Neves, a former two-term state governor and senator who had been widely written off until the last few days of the campaign, took second place with 33.6 percent of the vote and now faces the leftist Rousseff in the runoff on Oct. 26.
Rousseff won 41.6 percent support and remains a slight favorite but Neves is within striking distance and will pick up support from voters who had backed other anti-government candidates.
The runoff campaign will be a battle between opposing visions for development in Brazil -- the state-led capitalism of the ruling Workers' Party as it struggles to revive an economy that fell into recession in the first half of the year, and the market-friendly policies promised by Neves and his centrist Brazilian Social Democracy Party, or PSDB.
The two parties have dominated politics since Brazil returned to democracy three decades ago and their electoral battles highlight class divisions in a country struggling with a huge gap between haves and have-nots.

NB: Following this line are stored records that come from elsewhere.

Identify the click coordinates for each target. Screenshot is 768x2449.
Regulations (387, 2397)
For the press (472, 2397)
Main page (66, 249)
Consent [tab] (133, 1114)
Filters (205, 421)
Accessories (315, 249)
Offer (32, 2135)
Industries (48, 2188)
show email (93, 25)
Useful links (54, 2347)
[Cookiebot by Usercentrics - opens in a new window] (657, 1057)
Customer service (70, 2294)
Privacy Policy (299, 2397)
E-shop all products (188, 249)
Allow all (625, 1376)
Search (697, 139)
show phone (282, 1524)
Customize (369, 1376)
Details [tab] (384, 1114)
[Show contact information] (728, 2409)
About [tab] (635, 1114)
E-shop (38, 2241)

Rousseff came out ahead in the first round of voting thanks to working-class supporters who are still grateful to her party for economic gains and popular social welfare programs it expanded since it came to power 12 years ago.

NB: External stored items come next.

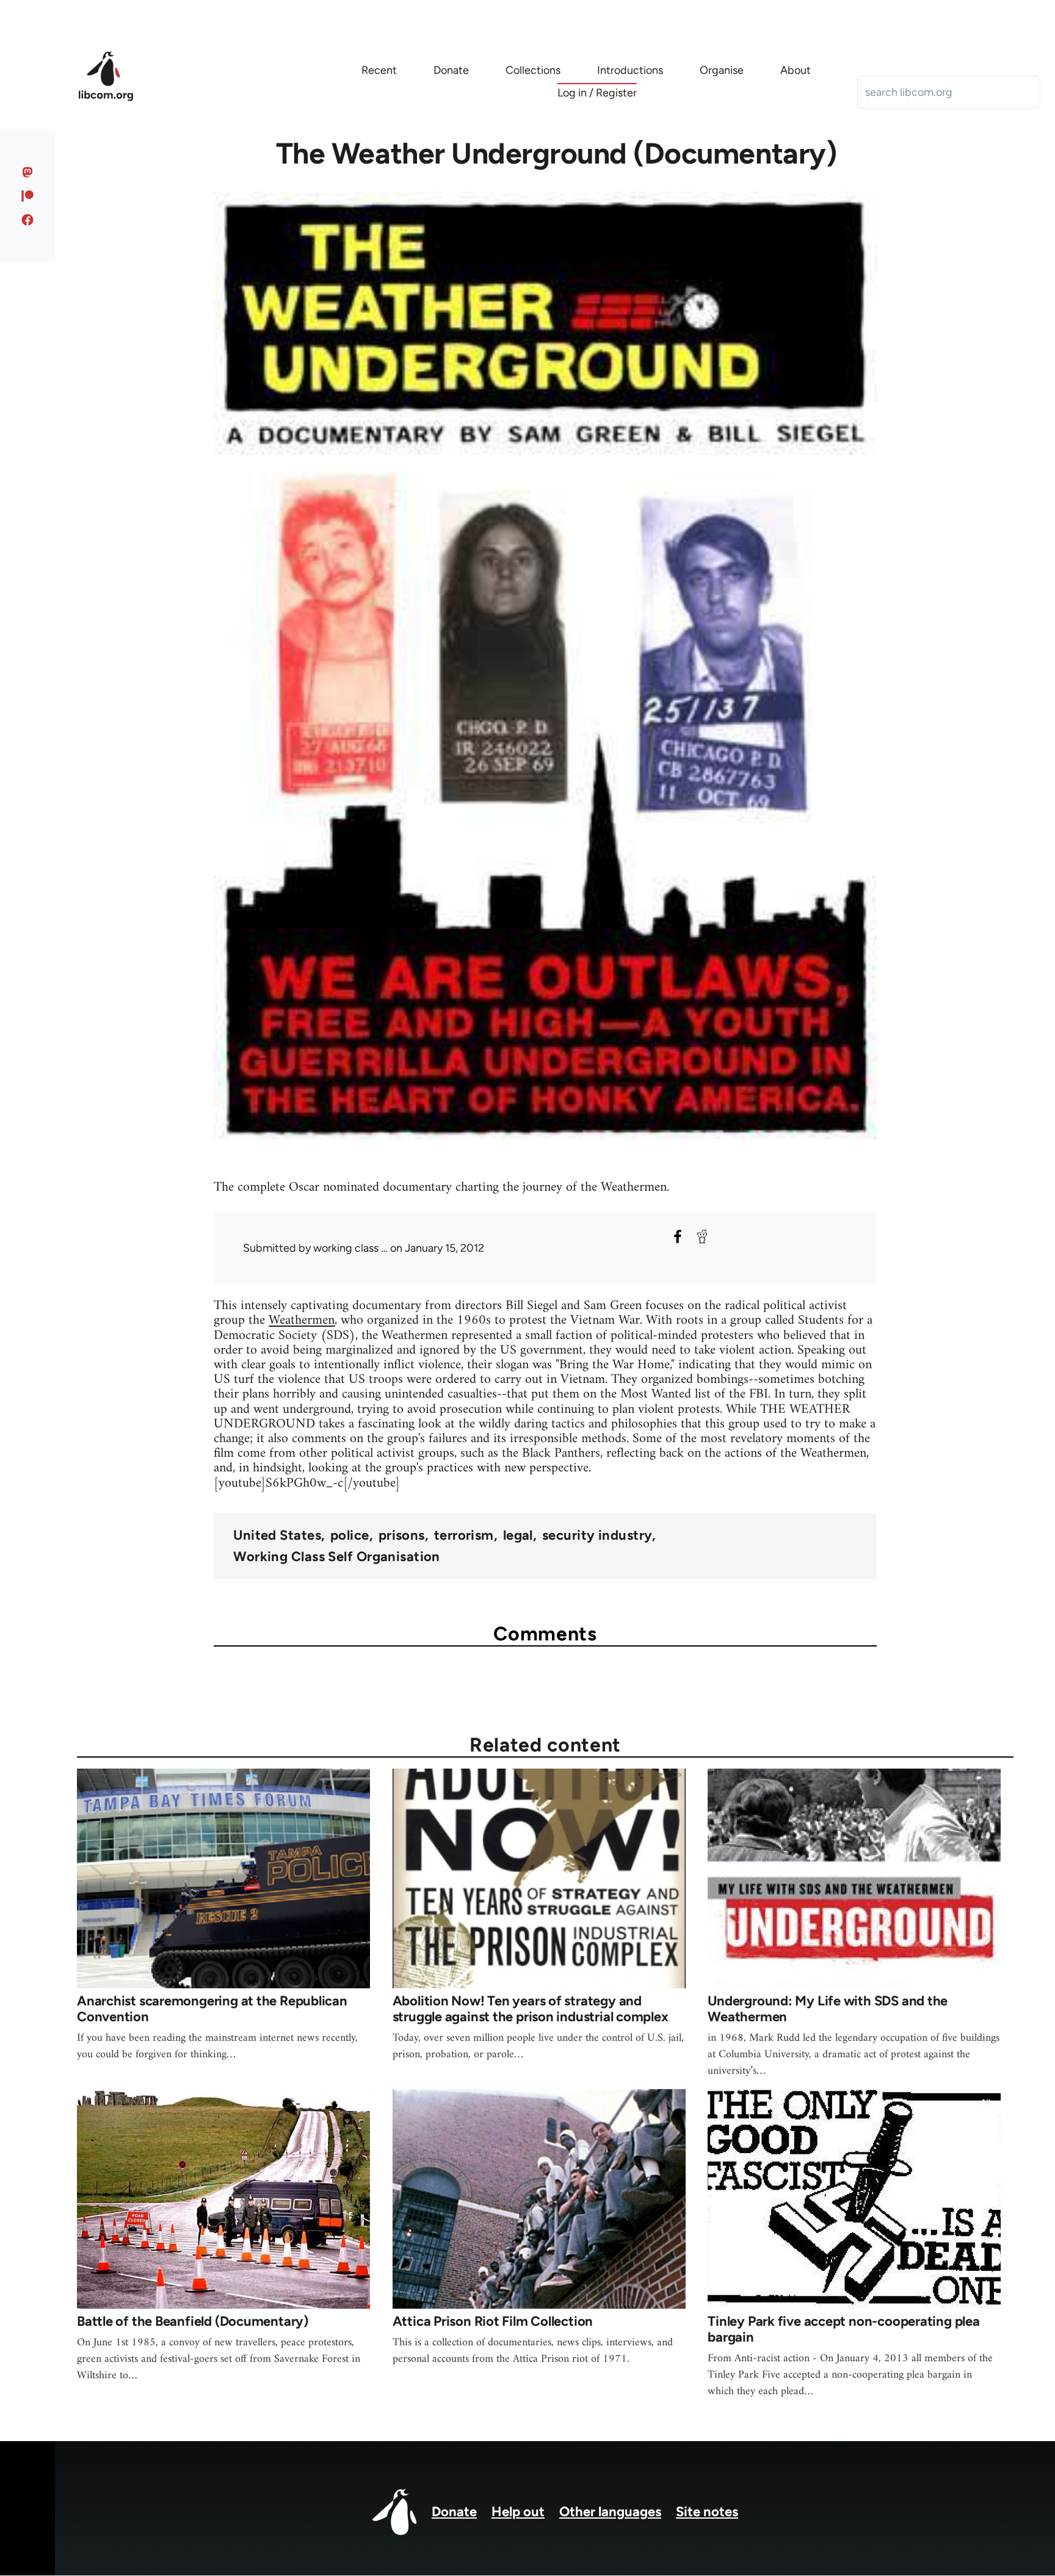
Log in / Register (597, 92)
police (349, 1535)
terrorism (464, 1535)
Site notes (707, 2511)
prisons (402, 1535)
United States (277, 1535)
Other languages (610, 2511)
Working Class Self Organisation (336, 1557)
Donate (454, 2511)
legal (518, 1535)
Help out (518, 2511)
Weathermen (302, 1320)
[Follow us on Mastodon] (28, 172)
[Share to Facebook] (677, 1236)
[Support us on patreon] (28, 196)
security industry (597, 1535)
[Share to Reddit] (702, 1236)
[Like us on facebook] (28, 219)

Recent polls have given Rousseff an edge over Neves in a runoff, with an advantage of as much as 8 percentage points, although Neves will have momentum on his side after his showing on Sunday.
"Brazil cannot go backwards," Rousseff said as she celebrated her first-place finish. "I clearly understood the message from the streets and from the ballot boxes. The majority of Brazilians want us to speed up the Brazil we are building."
Neves, however, will likely pick up support from many of the voters who backed Marina Silva, a prominent environmentalist who entered the race late and led opinion polls but fell away in the final days. She came in third with 21.3 percent of the vote.
After mass protests last year illustrated growing discontent over ills ranging from corruption to poor public services, Silva and Neves wooed a grab-bag of anti-Rousseff voters.
Silva stopped just shy of endorsing Neves on Sunday night.
"There is no way to misinterpret the sentiment of voters, of the 60 percent who moved for change," she said.
With the economy in its fourth year of slow growth following a sustained boom during much of the previous decade, Rousseffis vulnerable. And Neves, having clawed back from a distant third place in polls earlier in the campaign, enjoys newfound vigor.
"He is now a difficult adversary," said Andre Cesar, a political analyst in Brasilia. "He gained force and drive when he got back in the race."
To win, Neves will have to convince voters that his promise to jumpstart the economy won't come at the expense of social programs, especially a popular monthly stipend that low-income families receive in exchange for keeping their kids in school.
Neves, 54, has vowed to keep the programs, which have become a symbol of Workers' Party rule even though they were first implemented by the PSDB.
Late on Sunday, he promised "the best project for Brazil" and said he represents "Brazilians who want the country growing again, generating jobs and improving the lives of people."